Stres Bisa Picu Depresi, Terparah Bunuh Diri Jika Tidak Segera Ditangani

JAKARTA – Kasus yang berkaitan dengan gangguan kesehatan mental meningkat 9 persen selama pandemi Covid-19. Selain itu, 20 persen penduduk Indonesia berpotensi mengalami tekanan mental. Namun, bersamaan dengan itu, bermunculan pula berbagai upaya untuk mencegah tekanan dan mengobati mereka yang mengidap gangguan mental.
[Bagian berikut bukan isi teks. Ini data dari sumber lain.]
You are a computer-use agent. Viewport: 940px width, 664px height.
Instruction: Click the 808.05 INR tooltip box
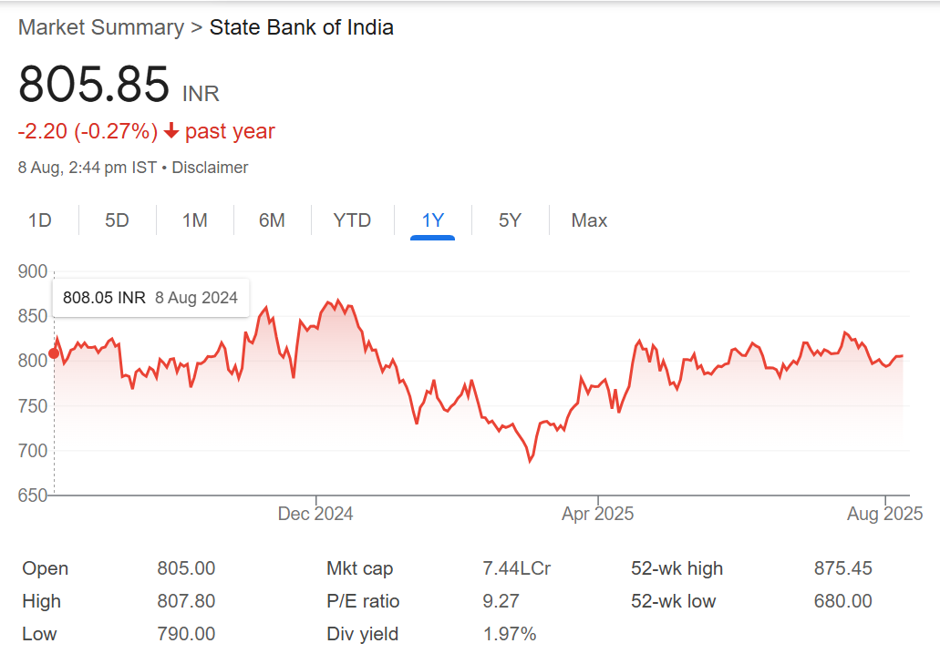[151, 298]
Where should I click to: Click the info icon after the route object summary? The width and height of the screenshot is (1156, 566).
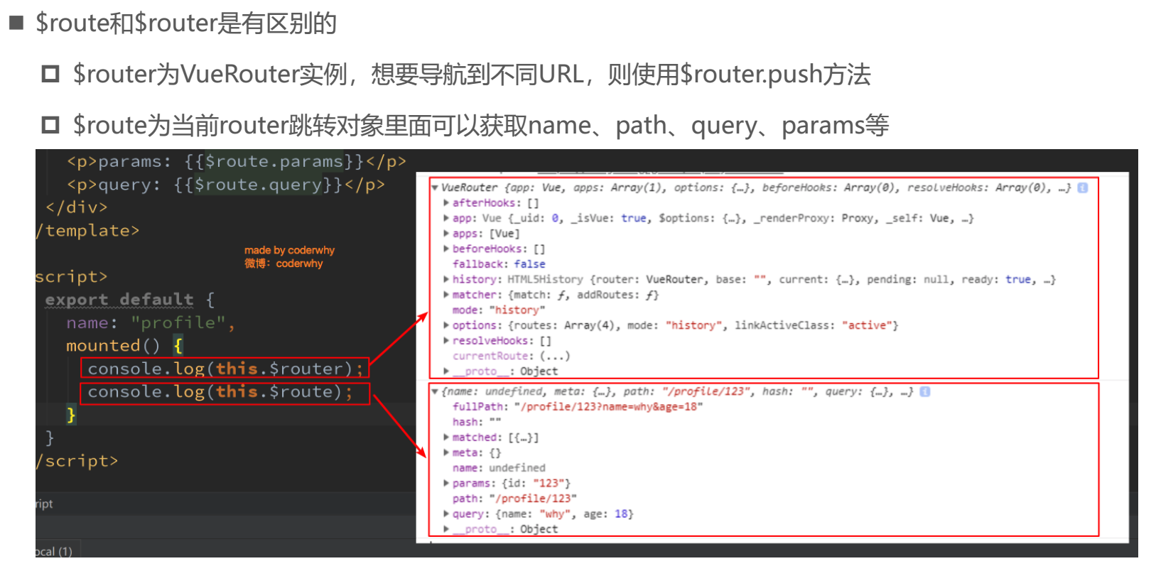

Riset Kesehatan Dasar (Riskesdas) 2018 mencatat bahwa 19 juta penduduk Indonesia yang berusia lebih dari 15 tahun mengalami gangguan mental. Plt Dirjen Pencegahan dan Pengendalian Penyakit Maxi Rondoluwu menyebut pandemi sebagai salah satu pemicu gangguan kesehatan mental. Terutama kebijakan pembatasan sosial. ’’Yang banyak adalah cemas dan depresi,’’ ucapnya kepada Jawa Pos Rabu (6/10).

Direktur Pencegahan dan Pengendalian Masalah Kesehatan Jiwa dan Napza Kementerian Kesehatan Celestinus Eigya Munthe menyatakan bahwa semua orang rentan mengalami gangguan kesehatan mental. Karena itu, deteksi kasus sejak dini menjadi penting.

Saat ini, satu di antara lima penduduk Indonesia rentan mengalami gangguan mental. Sayangnya, dari 10.000 puskesmas yang tersebar di seluruh penjuru negeri, baru 6.000 yang punya layanan kesehatan mental. Sementara itu, jumlah psikiater yang tercatat berkisar 1.053 orang. ’’Artinya, satu psikiater melayani 250.000 penduduk,’’ ujar Eigya.

Data Perhimpunan Dokter Spesialis Kedokteran Jiwa Indonesia (PDSKJI) per Juni lalu menunjukkan bahwa penderita gangguan kesehatan mental terbanyak justru berada pada kelompok usia 20–30 tahun. Bahkan, tren penderitanya semakin muda. Anak-anak dan remaja yang selama hampir dua tahun ini beradaptasi dengan sekolah daring ternyata juga mengalami tekanan mental.

Psikiater dr Nalini Muhdi SpKJ(K) memaparkan bahwa resiliensi dalam menghadapi masalah merupakan faktor yang sangat penting. Jika seseorang tidak dapat mengelola stres dengan baik, dia bisa mengidap depresi. Selanjutnya, depresi yang tidak ditangani dengan baik akan melahirkan dorongan dan keinginan bunuh diri.

Nalini yang merupakan national representative dari International Association for Suicide Prevention (IASP) mengatakan bahwa penduduk berusia 19–39 tahun adalah yang paling rentan melakukan percobaan bunuh diri. Secara global, bunuh diri menjadi penyebab kematian kedua setelah kecelakaan lalu lintas. ’’Bahkan, di beberapa negara maju bunuh diri menjadi faktor penyebab kematian paling tinggi pada kelompok usia 19–29 tahun,’’ jelasnya kemarin (9/10).